Check each line of the listing below for the string "agent", then copy every line that has it.

RECORDS FOR THIS TASK:
···

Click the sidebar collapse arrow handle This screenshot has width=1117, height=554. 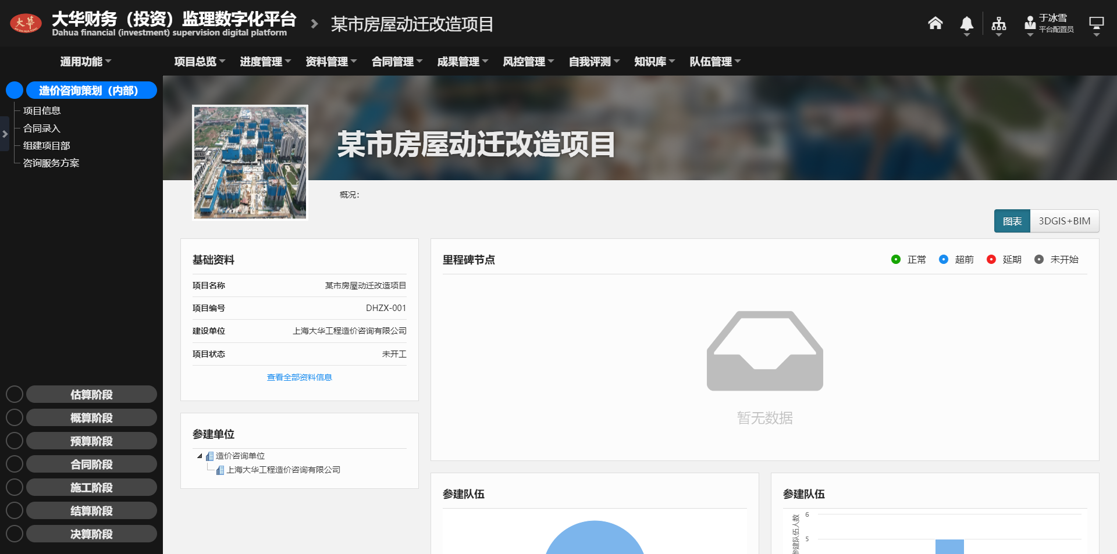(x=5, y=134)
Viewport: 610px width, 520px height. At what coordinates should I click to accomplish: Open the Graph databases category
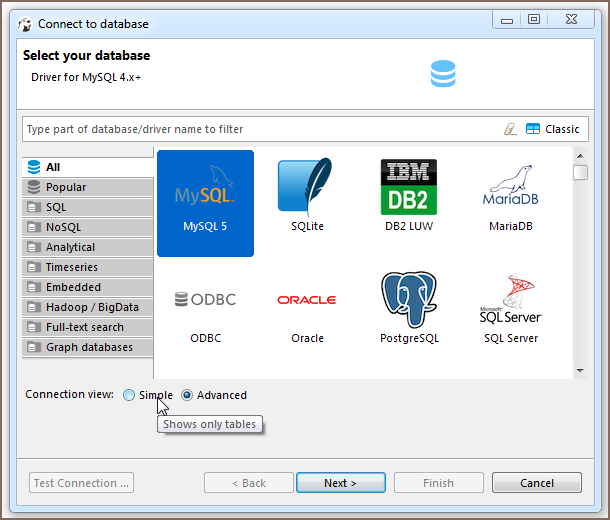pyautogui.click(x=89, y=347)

···

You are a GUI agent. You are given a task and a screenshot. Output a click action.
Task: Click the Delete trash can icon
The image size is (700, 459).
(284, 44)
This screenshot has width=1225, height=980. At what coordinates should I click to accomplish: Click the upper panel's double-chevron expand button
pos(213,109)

···

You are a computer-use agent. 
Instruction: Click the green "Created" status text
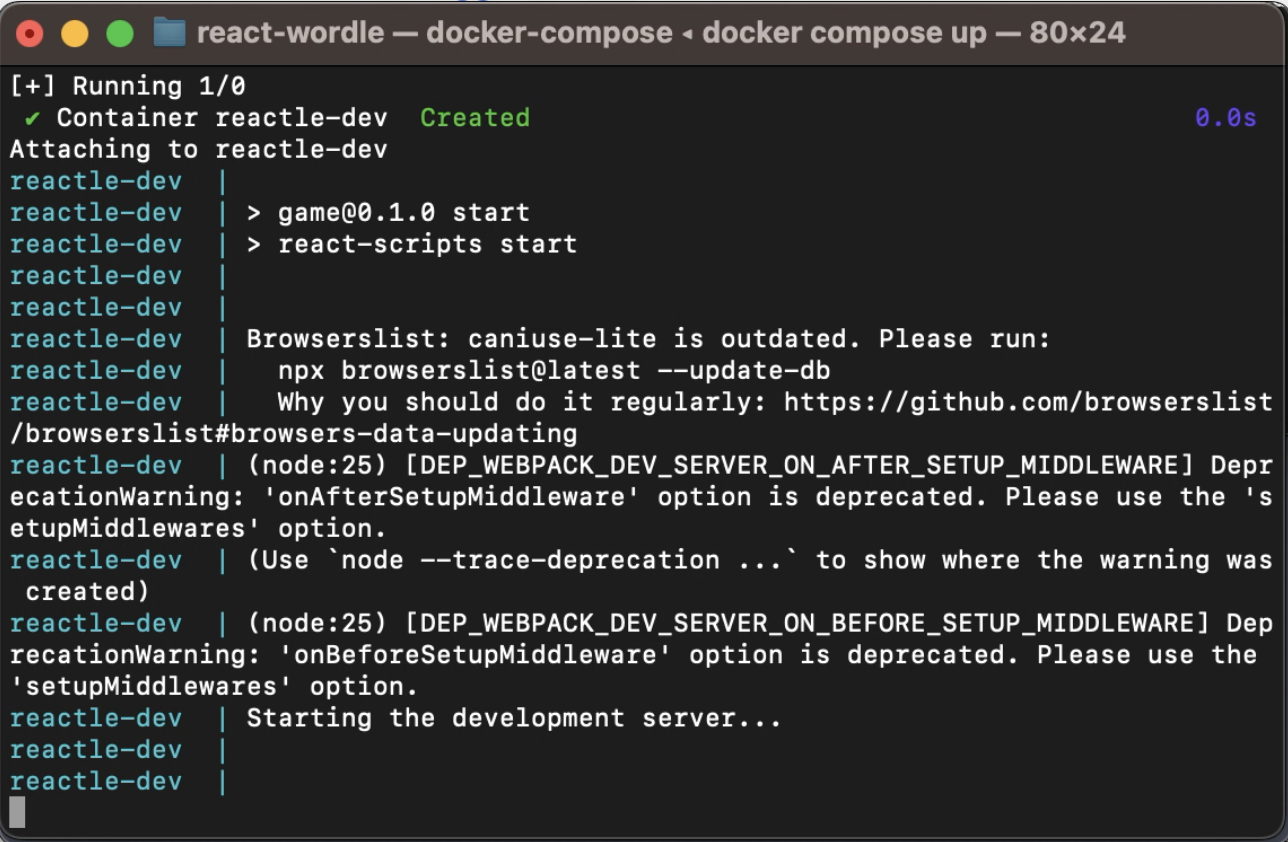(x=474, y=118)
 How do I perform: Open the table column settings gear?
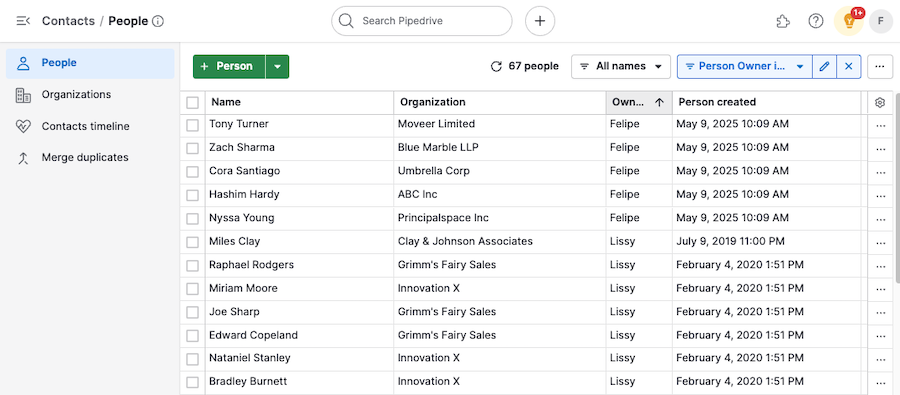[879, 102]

···

TASK ANSWER:
You are a GUI agent. You are given a task and a screenshot. Output a click action.
You are a computer-use agent. 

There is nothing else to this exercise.